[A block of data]
— Start —

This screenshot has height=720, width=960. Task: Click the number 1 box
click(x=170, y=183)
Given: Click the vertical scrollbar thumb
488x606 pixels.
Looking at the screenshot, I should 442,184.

— End —

**Stated task**
Quote the full listing above, reproducing every line word for word.

**Solution**
This screenshot has height=720, width=960. Task: Click the number 1 box
click(x=170, y=183)
Given: Click the vertical scrollbar thumb
488x606 pixels.
Looking at the screenshot, I should 442,184.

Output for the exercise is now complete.